By Jorge Barrera
APTN National News
The publisher of a Vancouver Island newspaper caught in the midst of a flaring controversy after publishing a “hate-filled letter” about First Nations people says the issue is a “non-story” that was an “unfortunate incident” and it was time to “move on.”
Nanaimo Daily News publisher Hugh Nicholson said the newspaper had tightened up its vetting process after the newspaper published a letter Wednesday titled, “Educate First Nations to be modern citizens,” which was penned by Nanaimo, B.C., resident Don Olsen.
Nicholson said the letter should never have been published and it has been pulled off the newspaper’s website.
“While we would defend Mr. Olsen’s right to hold and express his opinion, the sentiments expressed were entirely his own and in no way reflect the views of the newspaper,” it said. “The letter should not have run. We apologize for any distress this may have caused our readers.”
Nicholson said the paper would print the apology “close to the front” of the Friday edition.
He said no one in the newsroom would face reprimand over the issue.
“Every day we make decisions about stories that we cover and letters that you run,” said Nicholson. “People make mistakes and they are fallible.”
The letter has plunged the newspaper into the midst of a raging controversy which has manifested through social media sites like Facebook and Twitter and at the doors of the newspaper which saw protesters gather there on Thursday.
Assembly of First Nations National Chief Shawn Atleo travelled to Nanaimo to express solidarity with the protestors.
The Nuu-chah-nulth Tribal Council issued a statement Thursday saying they would be “cutting ties” with the newspaper for printing the “hate-filled letter.”
The tribal council said it would cease printing its own newspaper at a press owned by the company that owns the newspaper.
“The decision to publish it was meant to offend. And we are offended. It was meant to insult and we are insulted. It was meant to incite and we have responded,” said the tribal council’s vice-president Ken Watts, in the statement.
Nicholson said there was no debate in the newsroom around the letter before it was given the go-ahead for publishing. He said the decision was based on a “judgement call” that was wrong.
“People are trying to do the best job they can in a limited amount of time,” he said.
The letter, written by Olsen claimed First Nations people never invented anything and were incapable of taking care of themselves. Olsen also claimed First Nations people “have a history that is notable only for underachievement.”

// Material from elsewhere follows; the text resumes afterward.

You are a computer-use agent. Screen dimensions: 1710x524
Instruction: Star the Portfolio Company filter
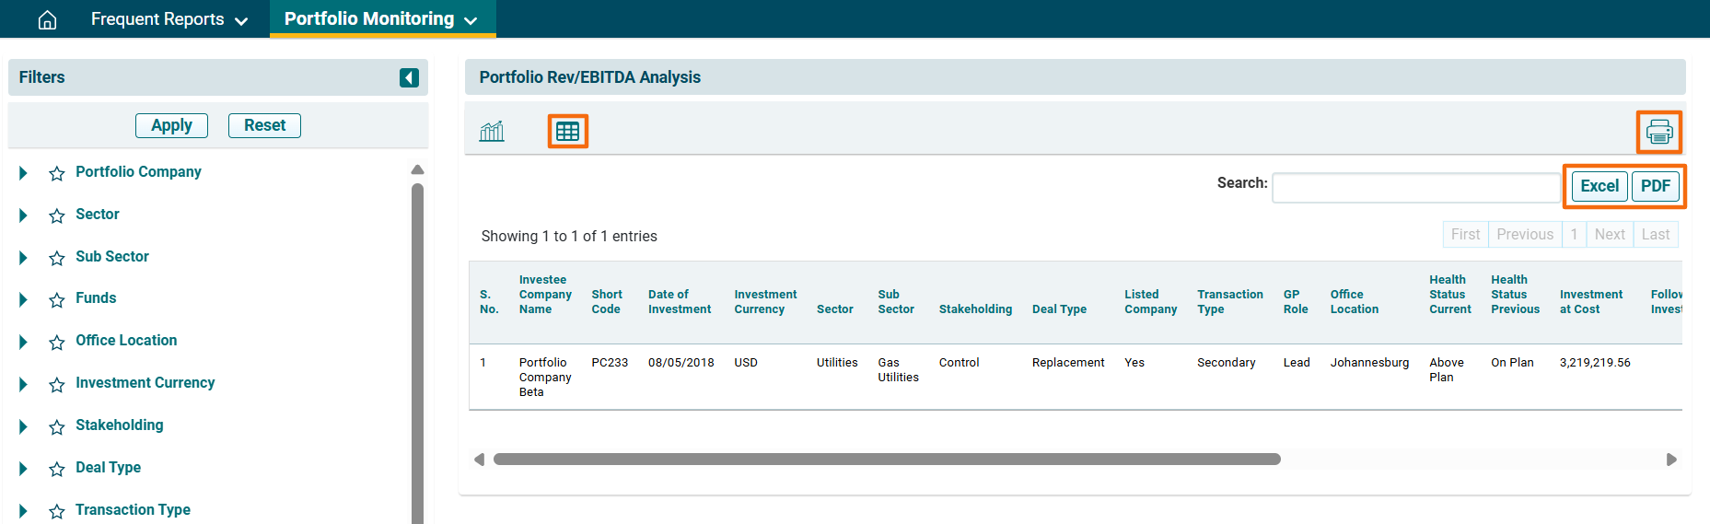tap(57, 173)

Olsen is described as being about 80 years-old with an interest in woodcarving, according to members of the Nanaimo Probus club. Olsen is a long-time member of the club. He is the one who usually collects money and crosses people’s names off the list during club events, said the club’s president.
“He is fabulous,” said club president Kathleen Saunders. “All I know is that (Olsen) is a really nice guy and has a really great sense of humor.”
Another club member who requested anonymity given the controversy around the man said Olsen also tells “racy jokes” and was “up in arms” over Attawapiskat Chief Theresa Spence during her protest fast which began last December and ended this past January.
“Some older people are more conservative and maybe have biases,” said the club member.
At the request of a reporter, the club member asked Olsen if he would be willing to submit to an interview. Olsen told the club member, “He had no comment.”
Olsen did not return repeated phone calls.
Olsen is also a member of the Mid Island Carving Club and, in an interview last year with the Nanaimo Bulletin, said he considered himself an artist. The article said Olsen liked to carve birds, wolves, deer and moose. He has also won awards for his work.